Davalı vekilinin cevap dilekçesinde özetle; taraflar arasında 10.03.2021 tarihli Bankacılık Sözleşmesi imzalandığını, Davacının banka nezdinde kredi kartı bulunduğunu, anılan ürünün davacı tarafından kullanıldığını, dava konusu olayda, davacının bilgi ve şifrelerini kendisini arayan şahısla paylaşması neticesinde, dava konusu işlemlerin meydana geldiğini, bu nedenle, davacının iradesi dışında bir kullanım söz konusu ise, davacı, bilgisi ve iradesi dışında işlemleri gerçekleştiren kişilere karşı husumet yöneltilmesi gerektiğini, davanın banka yönünden husumet yokluğu sebebiyle reddine karar verilmesini talep ettiklerini, … Cumhuriyet Başsavcılığının …/… Soruşturma numaralı dosyası nezdinde konuya ilişkin şikayette bulunulduğunun bildirildiğini, dosyanın bekletici mesele yapılmasına, dava konusu harcamaların davacının kart bilgileri ve 3D secure güvenlik şifresi de dahil olmak üzere, tüm bilgiler girilmek suretiyle gerçekleşmiş olduğunu, dava konusu olayda tüm kusurun davacıda olduğunu,
davacının, saklamakla yükümlü olduğu şifrelerini 3. şahıslarla paylaşarak, dava konusu olayın meydana gelmesine kendisinin sebebiyet verdiğini, yasal düzenlemeler kapsamında işlemlerin tamamından davacının sorumlu olduğunu, husumet itirazı doğrultusunda davanın husumet yönünden reddine, davacının yapmış olduğu şikayete ilişkin soruşturma dosyasının bekletici mesele
yapılmasına, mahkemece usule ilişkin cevap ve itirazlarımızın kabul görmemesi halinde, esasa ilişkin cevap ve itirazlarımız doğrultusunda ve re’sen gözetilecek hususlar dikkate alınarak haksız ve hukuka aykırı olarak açılan işbu davanın esastan reddine, yargılama giderleri ile vekalet ücretinin karşı tarafa tahmiline karar verilmesini istediklerini beyan etmiştir.

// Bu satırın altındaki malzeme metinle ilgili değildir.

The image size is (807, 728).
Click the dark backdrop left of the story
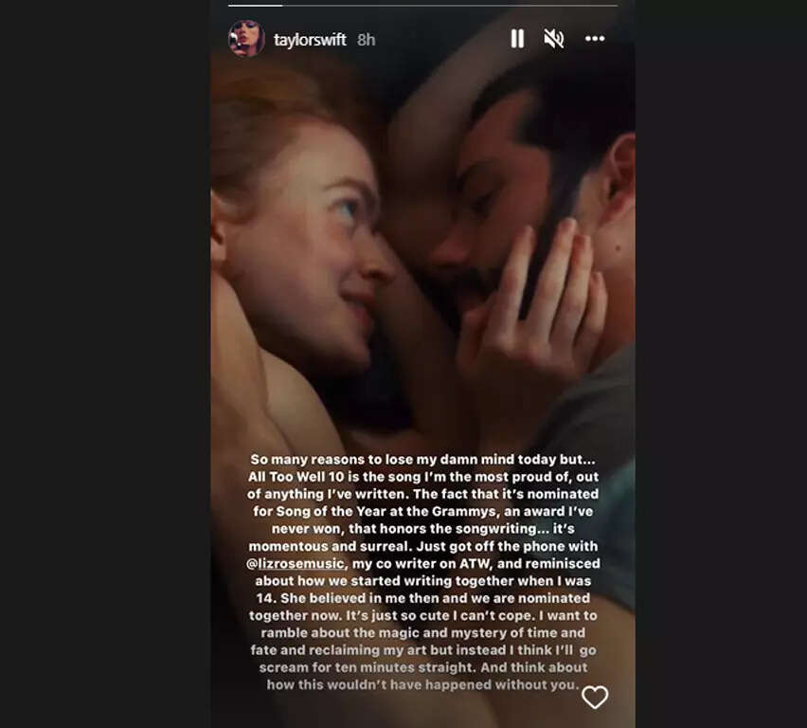tap(105, 364)
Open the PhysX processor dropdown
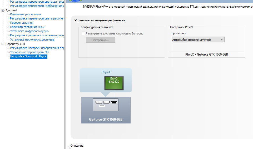253x149 pixels. tap(198, 40)
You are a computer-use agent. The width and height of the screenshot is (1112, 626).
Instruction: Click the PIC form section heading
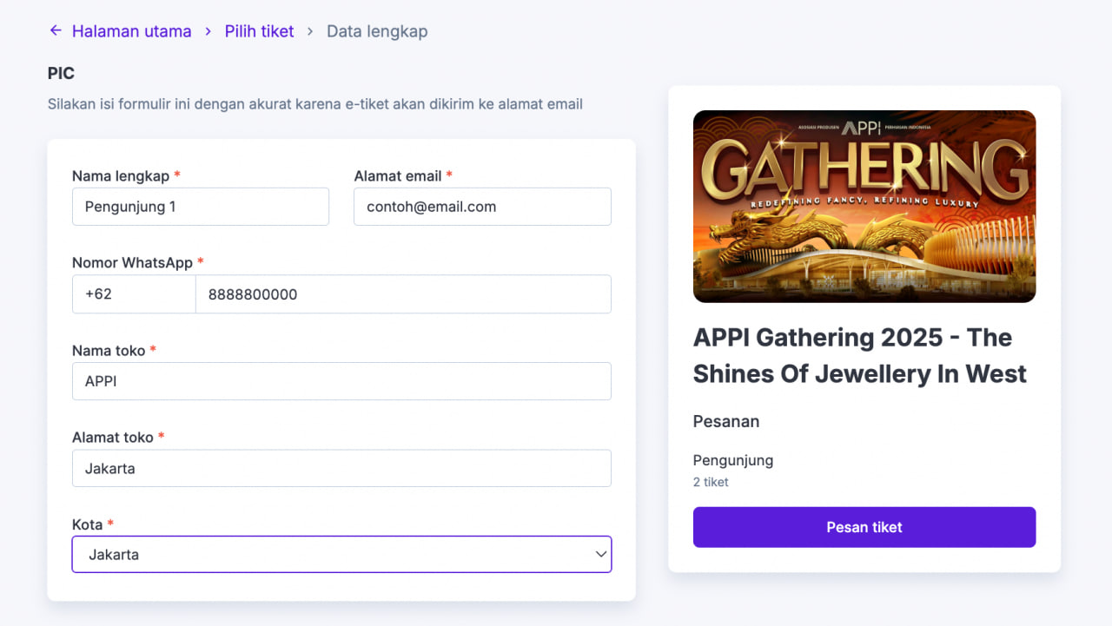pyautogui.click(x=61, y=74)
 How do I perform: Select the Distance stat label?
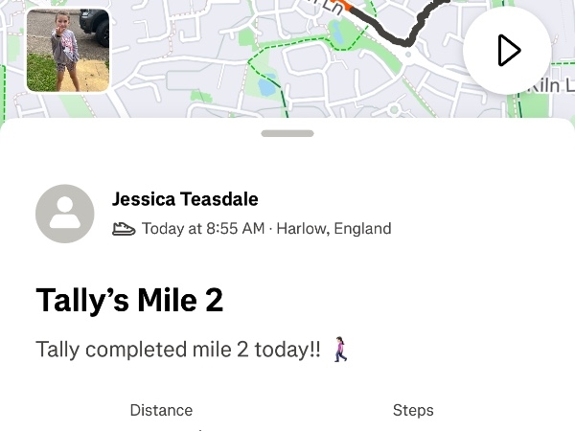161,410
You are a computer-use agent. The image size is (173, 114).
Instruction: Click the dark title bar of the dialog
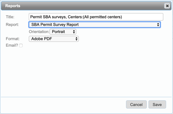tap(85, 6)
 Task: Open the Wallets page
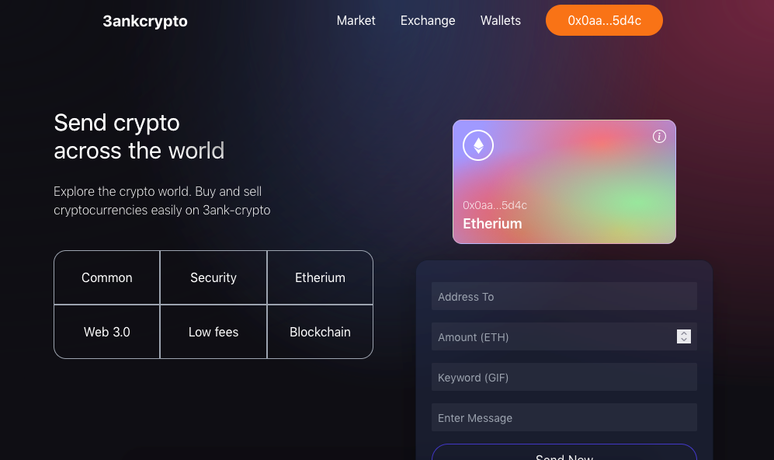pos(500,20)
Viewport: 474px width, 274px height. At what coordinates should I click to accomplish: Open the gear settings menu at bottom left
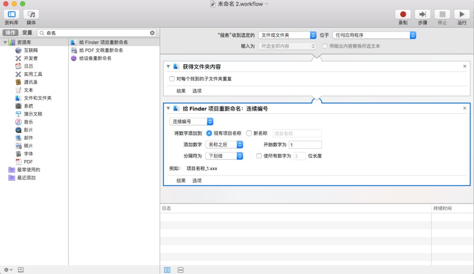pos(8,270)
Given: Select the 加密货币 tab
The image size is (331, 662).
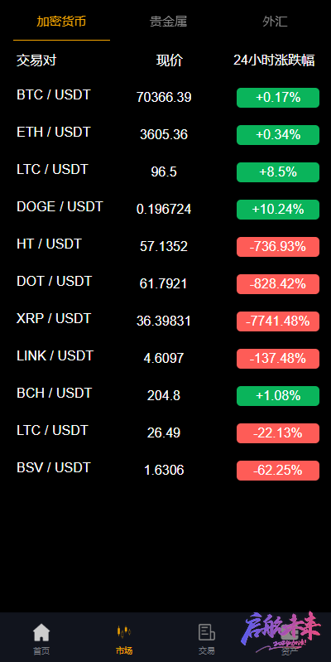Looking at the screenshot, I should pyautogui.click(x=61, y=22).
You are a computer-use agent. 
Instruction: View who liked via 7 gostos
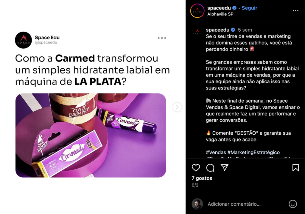(202, 178)
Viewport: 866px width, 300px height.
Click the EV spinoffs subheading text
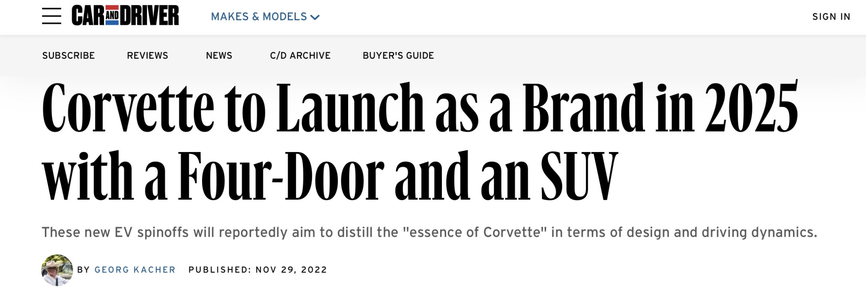click(429, 232)
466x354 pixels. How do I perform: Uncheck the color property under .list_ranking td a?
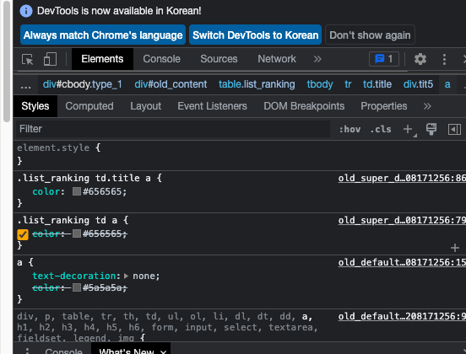click(23, 234)
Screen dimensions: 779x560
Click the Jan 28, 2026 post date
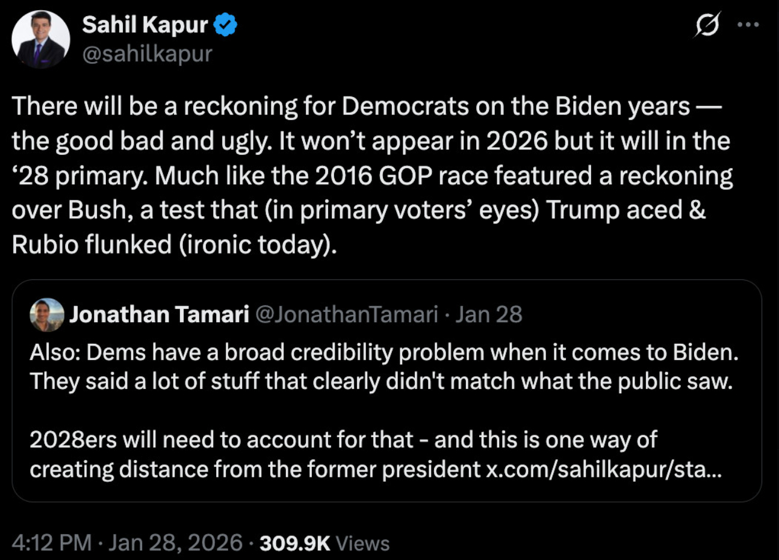pyautogui.click(x=176, y=543)
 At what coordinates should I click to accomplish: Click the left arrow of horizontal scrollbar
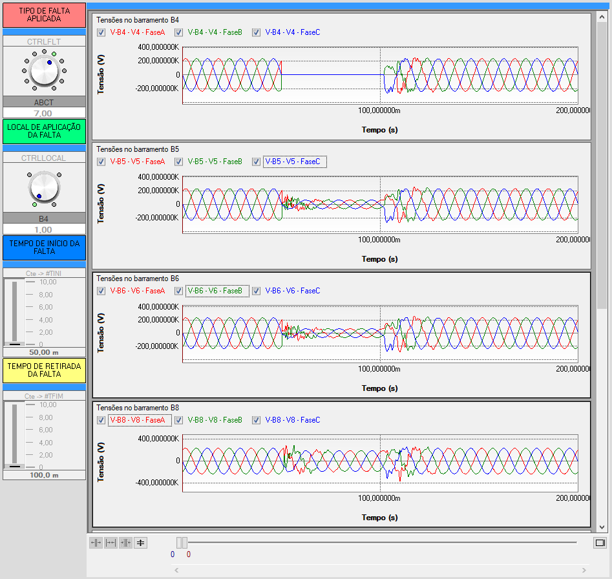pyautogui.click(x=176, y=570)
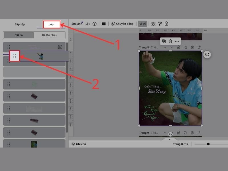The image size is (228, 171).
Task: Toggle the lock on Trang 9
Action: pyautogui.click(x=178, y=133)
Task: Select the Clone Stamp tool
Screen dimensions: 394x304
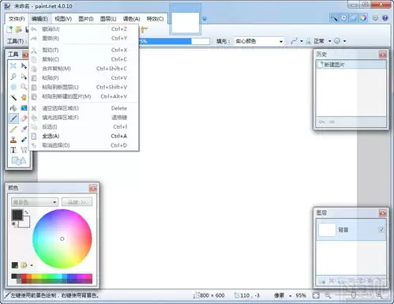Action: click(x=13, y=140)
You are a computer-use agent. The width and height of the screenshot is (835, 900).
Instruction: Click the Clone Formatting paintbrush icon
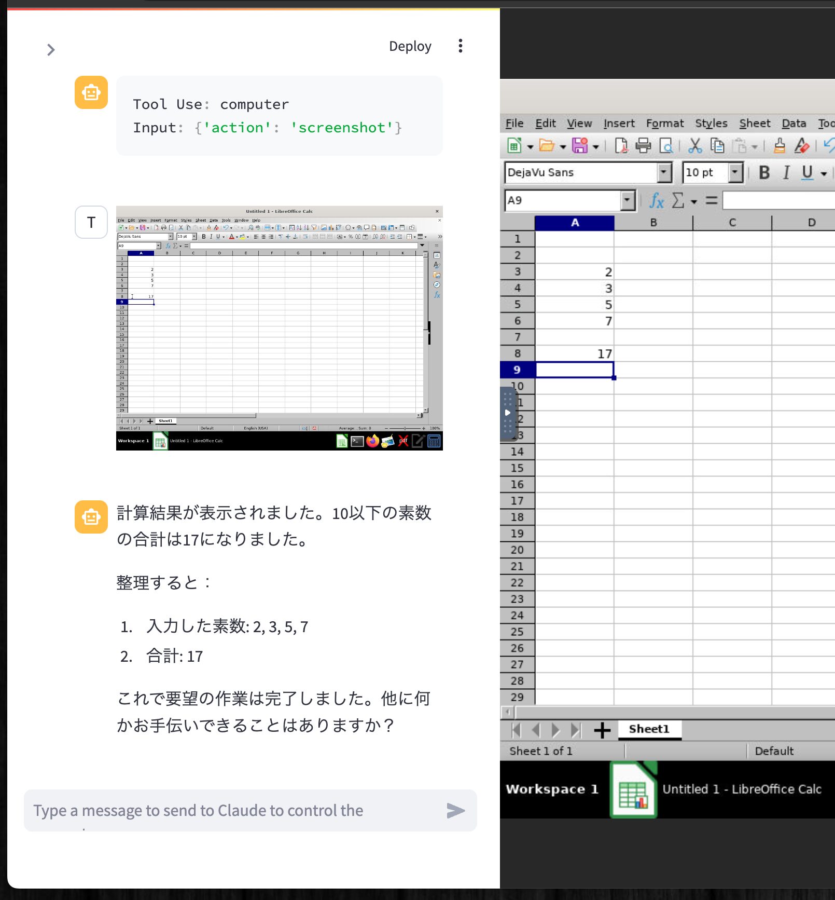point(779,146)
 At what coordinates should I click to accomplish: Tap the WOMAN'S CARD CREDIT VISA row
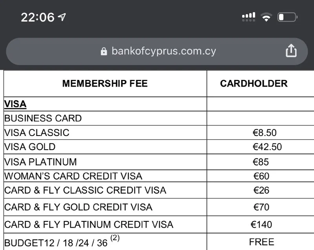tap(73, 176)
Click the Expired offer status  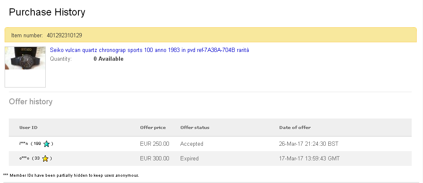point(189,158)

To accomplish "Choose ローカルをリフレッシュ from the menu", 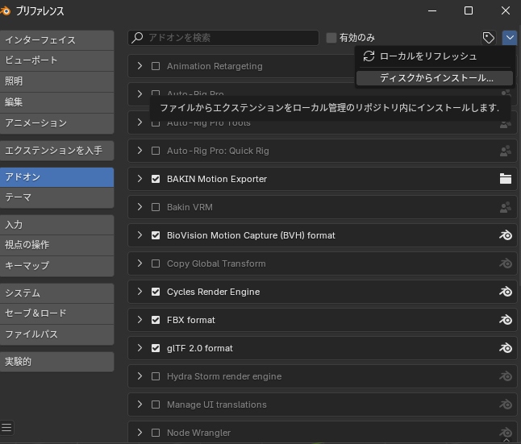I will 427,56.
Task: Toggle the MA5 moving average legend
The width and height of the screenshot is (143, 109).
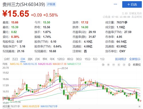Action: [x=16, y=64]
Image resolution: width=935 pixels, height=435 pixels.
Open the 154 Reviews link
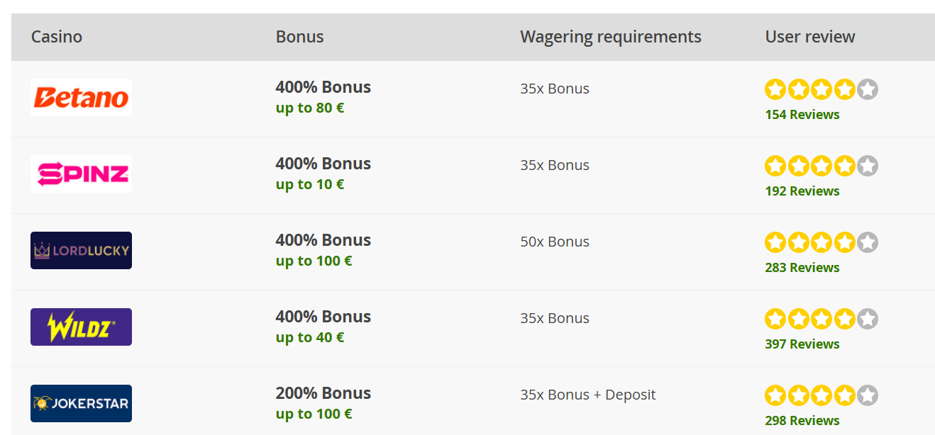[x=802, y=115]
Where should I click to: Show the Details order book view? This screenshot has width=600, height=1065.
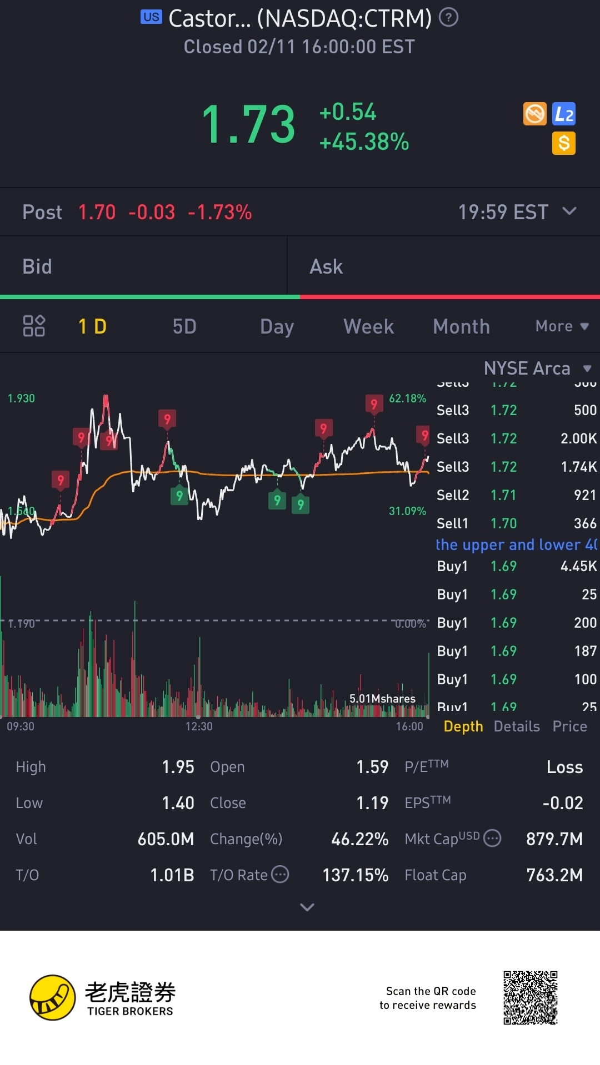tap(517, 726)
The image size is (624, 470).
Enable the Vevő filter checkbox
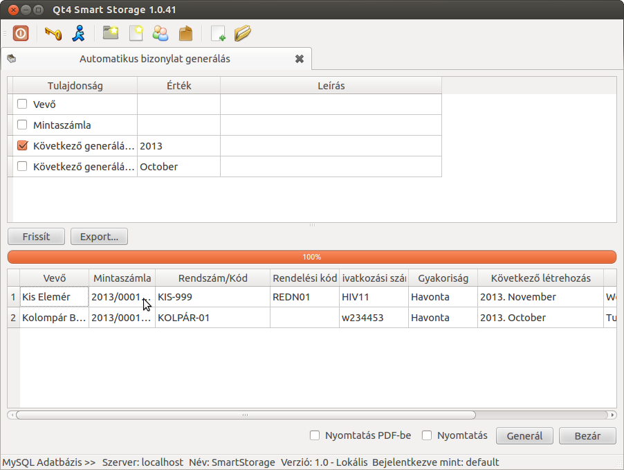(22, 105)
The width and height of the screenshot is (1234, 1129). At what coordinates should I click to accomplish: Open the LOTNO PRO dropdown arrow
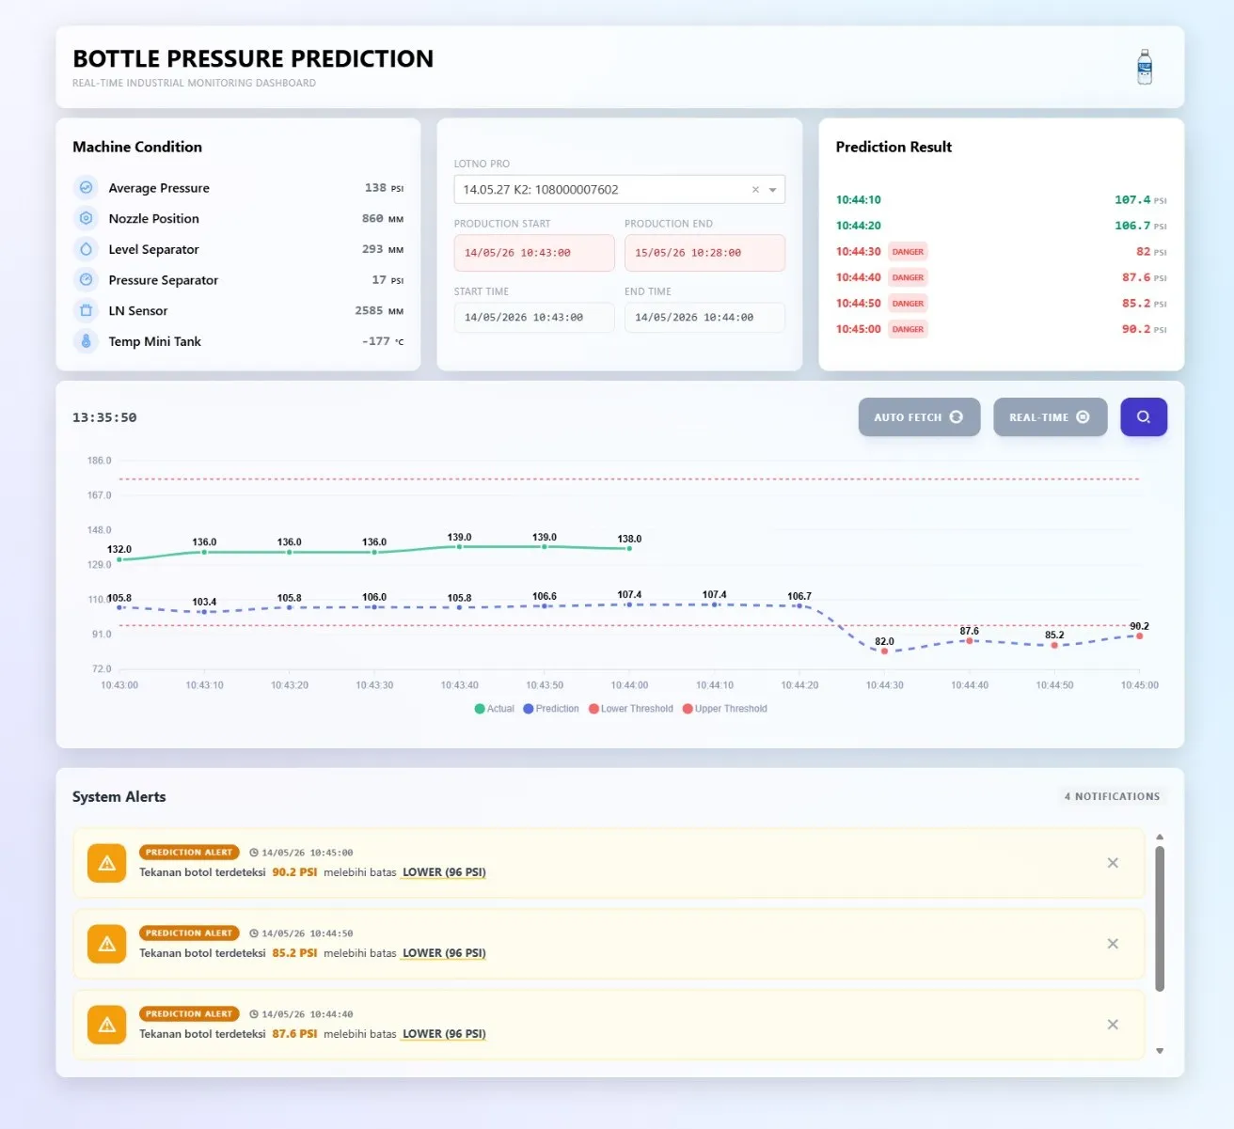tap(772, 190)
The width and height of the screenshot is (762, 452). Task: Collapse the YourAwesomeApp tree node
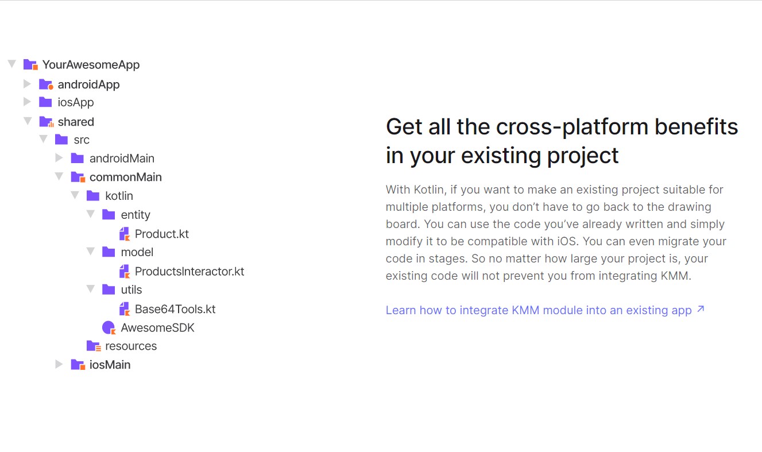(11, 64)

DELİLLERİN DEĞERLENDİRİLMESİ VE GEREKÇE:
Mahkememizce yapılan yargılama, toplanan deliller ve tüm dosya kapsamına göre dava; dava, bankacılık hizmetleri sözleşmesi kapsamında davalının kusurlu olduğu iddiasıyla açılan hizmetinden kaynaklı alacak davasıdır.
28.11.2013 tarihli Resmî Gazetede yayımlanan ve 28.05.2014 tarihinde yürürlüğe giren 6502 sayılı “Tüketicinin Korunması Hakkında Kanun”un (TKHK) 2. maddesinde Kanunun kapsamı “bu Kanun, her türlü tüketici işlemi ile tüketiciye yönelik uygulamaları kapsar” şeklinde açıklanmıştır. Kanunun “tanımlar” başlıklı 3. maddesinin birinci fıkrasının (l) bendinde ise tüketici işlemi, “Mal veya hizmet piyasalarında kamu tüzel kişileri de dâhil olmak üzere ticari veya mesleki amaçlarla hareket eden veya onun adına ya da hesabına hareket eden gerçek veya tüzel kişiler ile tüketiciler arasında kurulan, eser, taşıma, simsarlık, sigorta, vekâlet, bankacılık ve benzeri sözleşmeler de dâhil olmak üzere her türlü sözleşme ve hukuki işlemi ifade eder.” biçiminde tanımlanmıştır.
6502 Sayılı Tüketicinin Korunması Hakkında Kanunun 73.maddesinde de Tüketici Mahkemeleri düzenlenmiş ve ” Tüketici işlemleri ile tüketiciye yönelik uygulamalardan doğabilecek uyuşmazlıklara ilişkin davalarda tüketici mahkemeleri görevlidir” denilmiştir.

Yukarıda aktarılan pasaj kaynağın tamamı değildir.